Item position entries
-- Begin --
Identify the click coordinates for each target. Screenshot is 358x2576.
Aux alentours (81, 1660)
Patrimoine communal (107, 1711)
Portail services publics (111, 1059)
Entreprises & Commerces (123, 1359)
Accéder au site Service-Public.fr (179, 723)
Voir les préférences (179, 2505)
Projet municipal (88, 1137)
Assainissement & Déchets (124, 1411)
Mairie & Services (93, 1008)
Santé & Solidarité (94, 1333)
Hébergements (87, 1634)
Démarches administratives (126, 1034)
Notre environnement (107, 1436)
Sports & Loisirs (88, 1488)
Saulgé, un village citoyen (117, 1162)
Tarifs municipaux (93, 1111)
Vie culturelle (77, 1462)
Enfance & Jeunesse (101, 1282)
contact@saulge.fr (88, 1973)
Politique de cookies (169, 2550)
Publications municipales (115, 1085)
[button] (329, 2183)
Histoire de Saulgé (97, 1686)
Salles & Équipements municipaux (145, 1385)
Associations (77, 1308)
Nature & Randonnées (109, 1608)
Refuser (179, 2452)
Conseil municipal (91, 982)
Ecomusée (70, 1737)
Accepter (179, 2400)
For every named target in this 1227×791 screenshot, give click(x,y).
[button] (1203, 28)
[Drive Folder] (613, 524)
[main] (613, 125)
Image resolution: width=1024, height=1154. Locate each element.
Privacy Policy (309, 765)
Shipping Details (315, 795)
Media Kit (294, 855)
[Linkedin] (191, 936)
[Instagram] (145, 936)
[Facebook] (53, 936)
-- End --
Duplicate without alteration every line starting at the one that contains "Refuser (179, 2452)" and ending at the last line of the items, including both of those lines.

Refuser (179, 2452)
Conseil municipal (91, 982)
Ecomusée (70, 1737)
Accepter (179, 2400)
For every named target in this 1227×791 screenshot, give click(x,y).
[button] (1203, 28)
[Drive Folder] (613, 524)
[main] (613, 125)
Image resolution: width=1024, height=1154. Locate each element.
Privacy Policy (309, 765)
Shipping Details (315, 795)
Media Kit (294, 855)
[Linkedin] (191, 936)
[Instagram] (145, 936)
[Facebook] (53, 936)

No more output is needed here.